Boer-Toress, mon premier village (suite et fin)/Par Mohamed Ould Ahmed Ould Meiddah

22 October, 2020 - 00:10

Je revois encore le vieux Ahmedou Ould Tah montant sur son joli chameau. C’était un beau vieillard à barbe bleuie par l’excès d’utilisation de la guinée. Il avait autour du cou un turban neuf de ‘’Savana’’ qui dissimulait à peine un énorme assemblage d’amulettes bien insérées dans des étuis en cuir.
Mention spéciale au marabout troubadour du village, le très sympathique Boddy et ses célèbres ‘’Houbboulo Mbarka Ndiaye, acsenana, acmenana, aclan !’’. C’était un infirme inoffensif et intéressant qui arpentait les rues du village en chantant des louanges du Prophète dans un arabe clairsemé d’expressions Ouolof… Les gens le considéraient comme un personnage mystique qui ne voulait pas ‘’apparaitre’’, dans le jargon du soufisme à la mauritanienne ?
A ‘’Askeira’’, j’ai fini par me familiariser avec tout le monde et cela a un peu atténué ma timidité congénitale.
J’ai souvent été sous la tente du doyen Ahmedou Baba Ould Mhamed Ould Ahmed Youra. Il était déjà très âgé et son ‘’domaine’’ occupait un vaste terrain au milieu du quartier et forçait l’admiration par sa propreté et l’arrangement de ses meubles…  La cour est constamment bien entretenue par une femme brave, Beyya Mint Jmeyyie qui excellait dans l’art de tamiser le sable pour en extirper les morceaux de charbon et les débris de bois usé.
Beyya Mint Jmeyyie était d’un caractère autoritaire et aucun enfant du village ne pouvait se permettre une quelconque impolitesse à son égard ou à l’égard d’une autre personne en sa présence.  Et pour cause : Elle était la dentiste du village… En fait, elle se chargeait des extractions dentaires et elle s’acquittait de son métier bénévolement et avec le même engouement aussi bien s’il s’agissait de soulager un enfant souffrant, que de le punir pour mauvaise conduite envers ses parents ou toute autre personne majeure.

◆ ◆ ◆ ◆ ◆ ◆ ◆

Liste des consignes:
- a) Pourriez-vous recopier le passage du récit sur Boer-Toress allant de « A ‘’Askeira’’, j’ai » jusqu'à « de bois usé. » inclus, en remplaçant « doyen » par « patriarche » ?
- b) D'après le récit sur Boer-Toress, pourquoi aucun enfant du village n'osait-il être impoli envers Beyya Mint Jmeyyie ou envers quelqu'un d'autre en sa présence ?
- c) Dans le récit sur Boer-Toress, dans quel art Beyya Mint Jmeyyie excellait-elle ?

◆ ◆ ◆ ◆ ◆ ◆ ◆

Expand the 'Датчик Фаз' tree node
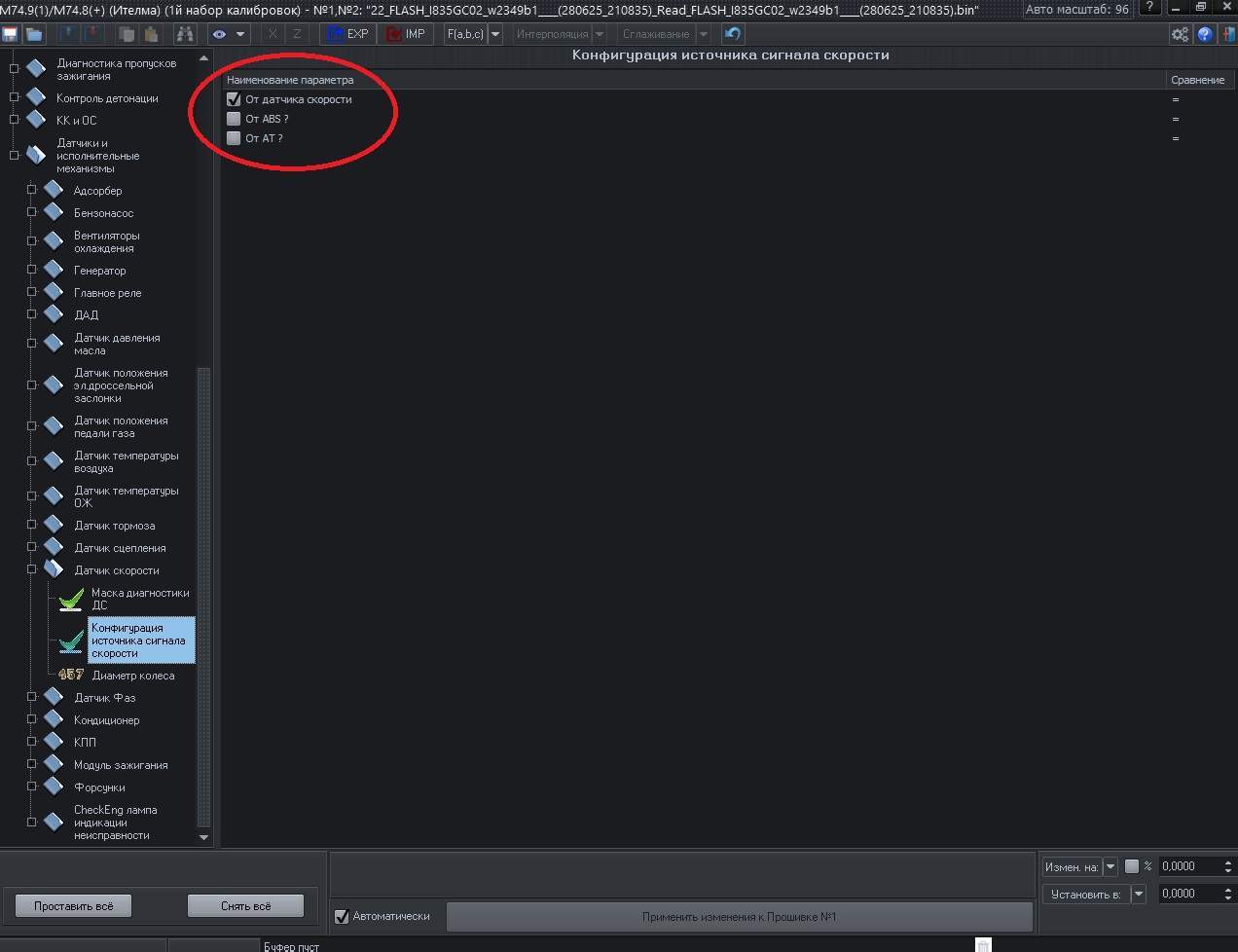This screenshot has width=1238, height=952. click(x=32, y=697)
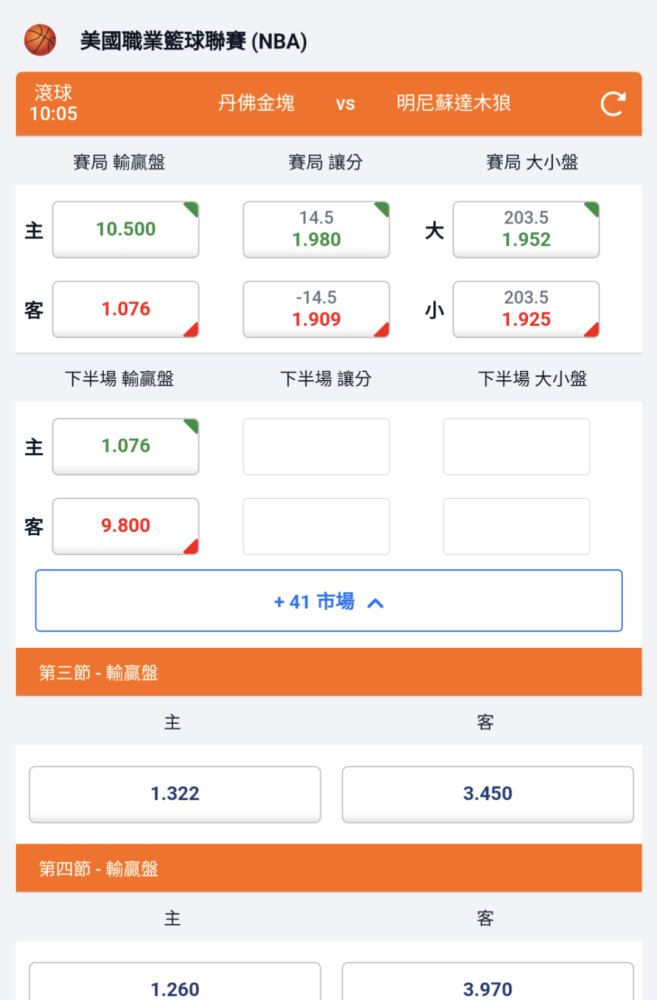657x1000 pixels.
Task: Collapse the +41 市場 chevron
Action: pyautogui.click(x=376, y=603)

◆ ◆ ◆ ◆ ◆ ◆ ◆

Corrigé des exercices:
- a)
A ‘’Askeira’’, j’ai fini par me familiariser avec tout le monde et cela a un peu atténué ma timidité congénitale.
J’ai souvent été sous la tente du patriarche Ahmedou Baba Ould Mhamed Ould Ahmed Youra. Il était déjà très âgé et son ‘’domaine’’ occupait un vaste terrain au milieu du quartier et forçait l’admiration par sa propreté et l’arrangement de ses meubles…  La cour est constamment bien entretenue par une femme brave, Beyya Mint Jmeyyie qui excellait dans l’art de tamiser le sable pour en extirper les morceaux de charbon et les débris de bois usé.

- b) Beyya Mint Jmeyyie était la dentiste du village et se chargeait des extractions dentaires. Elle les pratiquait aussi bien pour soulager un enfant souffrant que pour le punir d'une mauvaise conduite envers ses parents ou envers toute autre personne majeure.

- c) Elle excellait dans l'art de tamiser le sable pour en extirper les morceaux de charbon et les débris de bois usé.